#### PROMPT:
Repeat, line for line, the entries printed below.

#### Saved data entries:
------------------------------------
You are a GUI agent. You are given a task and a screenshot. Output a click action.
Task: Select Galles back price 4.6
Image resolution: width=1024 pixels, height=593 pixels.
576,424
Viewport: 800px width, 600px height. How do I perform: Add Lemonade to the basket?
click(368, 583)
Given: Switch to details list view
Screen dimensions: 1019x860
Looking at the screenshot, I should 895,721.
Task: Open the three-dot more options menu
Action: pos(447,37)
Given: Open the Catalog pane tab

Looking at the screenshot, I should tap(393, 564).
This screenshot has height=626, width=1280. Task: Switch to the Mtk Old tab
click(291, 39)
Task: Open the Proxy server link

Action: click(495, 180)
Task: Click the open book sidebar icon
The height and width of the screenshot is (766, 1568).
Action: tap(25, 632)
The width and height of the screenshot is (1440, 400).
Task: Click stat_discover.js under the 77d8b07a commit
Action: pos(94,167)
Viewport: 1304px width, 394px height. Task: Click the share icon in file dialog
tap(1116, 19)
------------------------------------
#### COMPLETED TASK:
You are a GUI agent. You are given a task and a screenshot. Output a click action.
Task: Select Galles back price 4.6
Image resolution: width=1024 pixels, height=593 pixels.
576,424
Viewport: 800px width, 600px height. How do I perform: Add Lemonade to the basket?
click(368, 583)
Given: Switch to details list view
Screen dimensions: 1019x860
Looking at the screenshot, I should 895,721.
Task: Open the three-dot more options menu
Action: pos(447,37)
Given: Open the Catalog pane tab

Looking at the screenshot, I should tap(393, 564).
This screenshot has height=626, width=1280. Task: Switch to the Mtk Old tab
click(291, 39)
Task: Open the Proxy server link

Action: click(495, 180)
Task: Click the open book sidebar icon
The height and width of the screenshot is (766, 1568).
Action: tap(25, 632)
The width and height of the screenshot is (1440, 400).
Task: Click stat_discover.js under the 77d8b07a commit
Action: pos(94,167)
Viewport: 1304px width, 394px height. Task: Click the share icon in file dialog
tap(1116, 19)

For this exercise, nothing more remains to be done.